Nuestra visión de la cultura debe abarcar la creatividad de las comunidades locales bajo todas sus formas, porque también en lo cotidiano se manifiesta la sensibilidad y la imaginación de un pueblo, tal como su manera la confección de los textiles, sus artesanías; en todo ello aflora fecunda y bella el alma de un pueblo. Más aún, ningún artista nutre su talento tan sólo de sí mismo; para ser sí mismo, necesita reflejar, consciente o inconscientemente, las raíces históricas y culturales de donde procede; un artista sólo alcanza los niveles de la inmortalidad cuando, gracias a su genio personal, se convierte en el amanuense de su pueblo. Las políticas culturales deben promover esa creatividad ligada al pasado, pero receptiva a los aportes del presente y siempre abierta a los retos y esperanzas del futuro.

DATOS PARA REVISIÓN
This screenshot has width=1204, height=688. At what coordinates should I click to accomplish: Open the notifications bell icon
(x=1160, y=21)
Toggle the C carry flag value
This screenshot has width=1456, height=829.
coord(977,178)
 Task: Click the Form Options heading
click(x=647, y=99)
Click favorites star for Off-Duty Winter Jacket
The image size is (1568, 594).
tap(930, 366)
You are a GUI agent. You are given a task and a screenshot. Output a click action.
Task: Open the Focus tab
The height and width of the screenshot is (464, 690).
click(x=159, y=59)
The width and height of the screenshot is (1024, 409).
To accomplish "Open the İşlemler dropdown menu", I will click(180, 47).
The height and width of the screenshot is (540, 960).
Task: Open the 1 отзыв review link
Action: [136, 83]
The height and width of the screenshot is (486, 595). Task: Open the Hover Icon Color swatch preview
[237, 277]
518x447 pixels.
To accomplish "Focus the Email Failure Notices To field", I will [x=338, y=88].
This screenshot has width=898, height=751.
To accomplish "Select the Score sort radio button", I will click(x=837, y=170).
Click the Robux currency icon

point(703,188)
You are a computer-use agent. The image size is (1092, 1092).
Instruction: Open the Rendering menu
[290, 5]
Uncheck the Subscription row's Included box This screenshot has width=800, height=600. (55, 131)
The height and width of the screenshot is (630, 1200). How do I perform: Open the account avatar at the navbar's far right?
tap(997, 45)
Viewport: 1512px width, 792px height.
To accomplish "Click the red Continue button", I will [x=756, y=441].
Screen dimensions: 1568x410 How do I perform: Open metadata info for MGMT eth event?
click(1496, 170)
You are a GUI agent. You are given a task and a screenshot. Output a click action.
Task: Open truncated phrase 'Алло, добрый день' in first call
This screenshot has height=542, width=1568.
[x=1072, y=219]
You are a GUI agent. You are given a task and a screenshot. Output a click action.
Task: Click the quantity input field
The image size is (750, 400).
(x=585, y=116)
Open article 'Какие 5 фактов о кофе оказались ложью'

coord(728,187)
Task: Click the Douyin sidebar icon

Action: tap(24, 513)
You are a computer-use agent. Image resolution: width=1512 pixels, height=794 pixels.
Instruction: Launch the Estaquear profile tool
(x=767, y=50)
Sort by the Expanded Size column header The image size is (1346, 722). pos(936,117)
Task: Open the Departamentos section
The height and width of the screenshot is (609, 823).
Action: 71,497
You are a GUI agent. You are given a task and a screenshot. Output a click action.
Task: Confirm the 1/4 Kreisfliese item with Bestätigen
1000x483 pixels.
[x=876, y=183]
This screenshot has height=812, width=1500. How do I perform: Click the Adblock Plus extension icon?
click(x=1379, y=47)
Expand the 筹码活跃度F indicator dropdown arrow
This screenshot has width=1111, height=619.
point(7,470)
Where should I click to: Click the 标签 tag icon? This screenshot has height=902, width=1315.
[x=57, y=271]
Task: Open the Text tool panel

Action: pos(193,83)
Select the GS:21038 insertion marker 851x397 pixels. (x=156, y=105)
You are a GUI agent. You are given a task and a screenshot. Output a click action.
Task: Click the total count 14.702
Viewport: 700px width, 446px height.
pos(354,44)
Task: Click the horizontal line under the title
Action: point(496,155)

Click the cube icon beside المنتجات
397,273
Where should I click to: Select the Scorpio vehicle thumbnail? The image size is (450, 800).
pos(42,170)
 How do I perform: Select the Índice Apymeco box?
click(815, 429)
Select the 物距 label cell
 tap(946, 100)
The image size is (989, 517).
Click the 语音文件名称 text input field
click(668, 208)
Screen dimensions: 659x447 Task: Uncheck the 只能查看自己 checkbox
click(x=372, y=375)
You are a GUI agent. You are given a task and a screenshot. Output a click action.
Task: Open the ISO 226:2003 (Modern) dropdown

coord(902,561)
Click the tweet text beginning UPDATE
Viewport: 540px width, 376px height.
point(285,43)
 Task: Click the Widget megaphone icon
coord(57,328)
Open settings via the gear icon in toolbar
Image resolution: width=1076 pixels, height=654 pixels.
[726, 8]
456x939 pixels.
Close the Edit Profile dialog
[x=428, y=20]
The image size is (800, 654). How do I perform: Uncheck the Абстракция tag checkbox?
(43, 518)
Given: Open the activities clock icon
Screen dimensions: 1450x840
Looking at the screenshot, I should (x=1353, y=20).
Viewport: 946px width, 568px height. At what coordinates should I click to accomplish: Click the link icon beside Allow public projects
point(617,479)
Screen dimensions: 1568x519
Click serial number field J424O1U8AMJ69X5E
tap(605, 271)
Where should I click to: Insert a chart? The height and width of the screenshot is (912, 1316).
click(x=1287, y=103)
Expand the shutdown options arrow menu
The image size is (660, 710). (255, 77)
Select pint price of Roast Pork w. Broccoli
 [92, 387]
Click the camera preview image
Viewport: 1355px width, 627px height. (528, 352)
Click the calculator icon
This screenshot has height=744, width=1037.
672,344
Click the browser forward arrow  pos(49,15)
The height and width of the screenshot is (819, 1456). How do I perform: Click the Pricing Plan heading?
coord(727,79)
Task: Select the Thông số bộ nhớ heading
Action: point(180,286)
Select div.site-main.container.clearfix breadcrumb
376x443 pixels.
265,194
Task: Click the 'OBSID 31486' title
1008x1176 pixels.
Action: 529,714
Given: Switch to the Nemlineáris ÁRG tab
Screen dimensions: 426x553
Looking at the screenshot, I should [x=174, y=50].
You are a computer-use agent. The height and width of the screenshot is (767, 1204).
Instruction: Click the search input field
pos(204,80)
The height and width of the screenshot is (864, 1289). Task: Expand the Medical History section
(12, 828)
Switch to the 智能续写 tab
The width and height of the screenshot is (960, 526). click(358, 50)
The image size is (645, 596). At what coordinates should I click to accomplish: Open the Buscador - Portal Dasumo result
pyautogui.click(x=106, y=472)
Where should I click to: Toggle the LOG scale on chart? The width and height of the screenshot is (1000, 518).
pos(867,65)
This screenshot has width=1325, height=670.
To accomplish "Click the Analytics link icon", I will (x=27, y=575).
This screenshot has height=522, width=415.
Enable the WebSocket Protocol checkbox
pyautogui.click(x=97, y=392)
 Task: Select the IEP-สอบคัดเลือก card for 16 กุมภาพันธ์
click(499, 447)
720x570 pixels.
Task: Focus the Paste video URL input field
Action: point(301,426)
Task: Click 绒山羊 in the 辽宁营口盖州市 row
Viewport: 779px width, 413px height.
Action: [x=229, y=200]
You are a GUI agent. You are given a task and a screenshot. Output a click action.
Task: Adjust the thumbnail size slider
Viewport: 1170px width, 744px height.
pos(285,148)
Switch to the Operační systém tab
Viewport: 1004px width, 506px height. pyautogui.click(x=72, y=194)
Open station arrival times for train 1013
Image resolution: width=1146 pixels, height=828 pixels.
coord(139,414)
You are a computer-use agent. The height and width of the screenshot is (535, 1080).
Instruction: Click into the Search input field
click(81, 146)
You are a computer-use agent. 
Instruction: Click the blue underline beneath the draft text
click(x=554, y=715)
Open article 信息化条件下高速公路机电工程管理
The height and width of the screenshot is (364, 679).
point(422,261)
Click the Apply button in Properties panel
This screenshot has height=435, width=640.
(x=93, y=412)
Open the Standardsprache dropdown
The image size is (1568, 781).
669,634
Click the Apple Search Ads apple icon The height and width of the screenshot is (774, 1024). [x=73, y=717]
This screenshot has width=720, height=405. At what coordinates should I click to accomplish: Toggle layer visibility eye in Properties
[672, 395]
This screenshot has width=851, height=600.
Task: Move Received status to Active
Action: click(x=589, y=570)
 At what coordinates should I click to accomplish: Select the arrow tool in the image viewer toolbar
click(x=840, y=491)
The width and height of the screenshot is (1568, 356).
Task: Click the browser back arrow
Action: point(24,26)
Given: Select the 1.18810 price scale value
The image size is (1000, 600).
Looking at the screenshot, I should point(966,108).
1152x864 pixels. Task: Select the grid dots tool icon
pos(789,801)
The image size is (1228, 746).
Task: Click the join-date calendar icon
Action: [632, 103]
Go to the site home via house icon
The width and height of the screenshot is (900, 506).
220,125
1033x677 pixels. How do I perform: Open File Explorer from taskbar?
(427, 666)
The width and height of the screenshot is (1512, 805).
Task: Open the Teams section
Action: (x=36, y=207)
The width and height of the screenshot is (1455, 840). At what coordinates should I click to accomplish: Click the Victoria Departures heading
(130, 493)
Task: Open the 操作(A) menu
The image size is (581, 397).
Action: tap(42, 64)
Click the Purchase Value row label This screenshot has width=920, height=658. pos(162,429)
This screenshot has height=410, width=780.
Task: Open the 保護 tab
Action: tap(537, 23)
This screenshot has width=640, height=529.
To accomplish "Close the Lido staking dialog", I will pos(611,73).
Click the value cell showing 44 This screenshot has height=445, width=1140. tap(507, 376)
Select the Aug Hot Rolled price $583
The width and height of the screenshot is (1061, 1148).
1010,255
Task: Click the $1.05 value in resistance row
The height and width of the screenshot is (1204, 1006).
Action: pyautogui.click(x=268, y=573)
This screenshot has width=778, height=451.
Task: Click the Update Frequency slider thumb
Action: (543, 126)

POR HACER
A. Según el fragmento sobre cultura y creatividad, ¿cuándo alcanza un artista los niveles de la inmortalidad?
B. Retome el fragmento sobre cultura y creatividad y continúe su redacción a partir de la última oración.

SUS RESPUESTAS
A. Cuando, gracias a su genio personal, se convierte en el amanuense de su pueblo.

B.
La creación artística constituye una especie de testigo elocuente de nuestras raíces culturales e históricas, se nutre de la memoria de nuestros antepasados, es una lección permanente para las nuevas generaciones destacando los valores que inspiraron a sus ancestros; porque, si bien las circunstancias externas han cambiado, la perennidad de nuestros valores cívicos y culturales son una garantía de la solidez de los lazos que nos unen más allá del tiempo. Gracias al cultivo de todas las manifestaciones del arte vernáculo debemos honrar a los hombres y mujeres, muchos de ellos anónimos, que nos hicieron ser lo que somos; la cultura no es una colección de objetos viejos, sino un retorno siempre rejuvenecedor a nuestras raíces históricas, una cita con nuestros antepasados en lo que éstos nos legaron de mejor, a fin de que asumamos con entereza los retos del presente y vislumbremos con lucidez les expectativas del porvenir.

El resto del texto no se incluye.